» **EXERCISE PROMPT**
Find each line in the items below that contains the word "icon" and copy those lines. Matching is case-sensitive.

[Start DATA SECTION]

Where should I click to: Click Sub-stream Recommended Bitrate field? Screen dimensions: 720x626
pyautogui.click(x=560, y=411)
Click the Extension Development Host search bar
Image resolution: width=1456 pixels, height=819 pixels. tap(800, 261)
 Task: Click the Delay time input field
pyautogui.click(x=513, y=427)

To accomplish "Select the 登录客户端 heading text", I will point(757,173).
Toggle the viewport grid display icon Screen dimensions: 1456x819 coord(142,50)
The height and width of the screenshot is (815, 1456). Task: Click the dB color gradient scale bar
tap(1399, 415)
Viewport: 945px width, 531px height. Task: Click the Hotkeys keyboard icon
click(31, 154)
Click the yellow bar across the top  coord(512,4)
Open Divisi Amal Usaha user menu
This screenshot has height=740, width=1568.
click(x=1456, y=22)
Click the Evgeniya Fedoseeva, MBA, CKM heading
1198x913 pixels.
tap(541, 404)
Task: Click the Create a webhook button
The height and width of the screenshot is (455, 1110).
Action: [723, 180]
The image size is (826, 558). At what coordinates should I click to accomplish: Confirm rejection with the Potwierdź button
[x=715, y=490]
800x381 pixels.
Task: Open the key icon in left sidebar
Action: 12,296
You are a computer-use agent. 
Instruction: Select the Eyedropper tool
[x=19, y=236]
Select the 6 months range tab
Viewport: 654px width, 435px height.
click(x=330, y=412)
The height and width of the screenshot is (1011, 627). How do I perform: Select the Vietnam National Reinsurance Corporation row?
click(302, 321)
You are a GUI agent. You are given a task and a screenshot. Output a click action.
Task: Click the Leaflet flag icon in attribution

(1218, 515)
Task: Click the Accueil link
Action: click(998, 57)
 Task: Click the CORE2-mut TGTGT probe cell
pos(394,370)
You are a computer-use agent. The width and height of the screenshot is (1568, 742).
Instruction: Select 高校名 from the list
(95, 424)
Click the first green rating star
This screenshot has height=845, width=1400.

[End DATA SECTION]

» **FULL OUTPUT**
Toggle the viewport grid display icon Screen dimensions: 1456x819 coord(142,50)
Viewport: 945px width, 531px height. Task: Click the Hotkeys keyboard icon
Task: Open the key icon in left sidebar
Task: Click the Leaflet flag icon in attribution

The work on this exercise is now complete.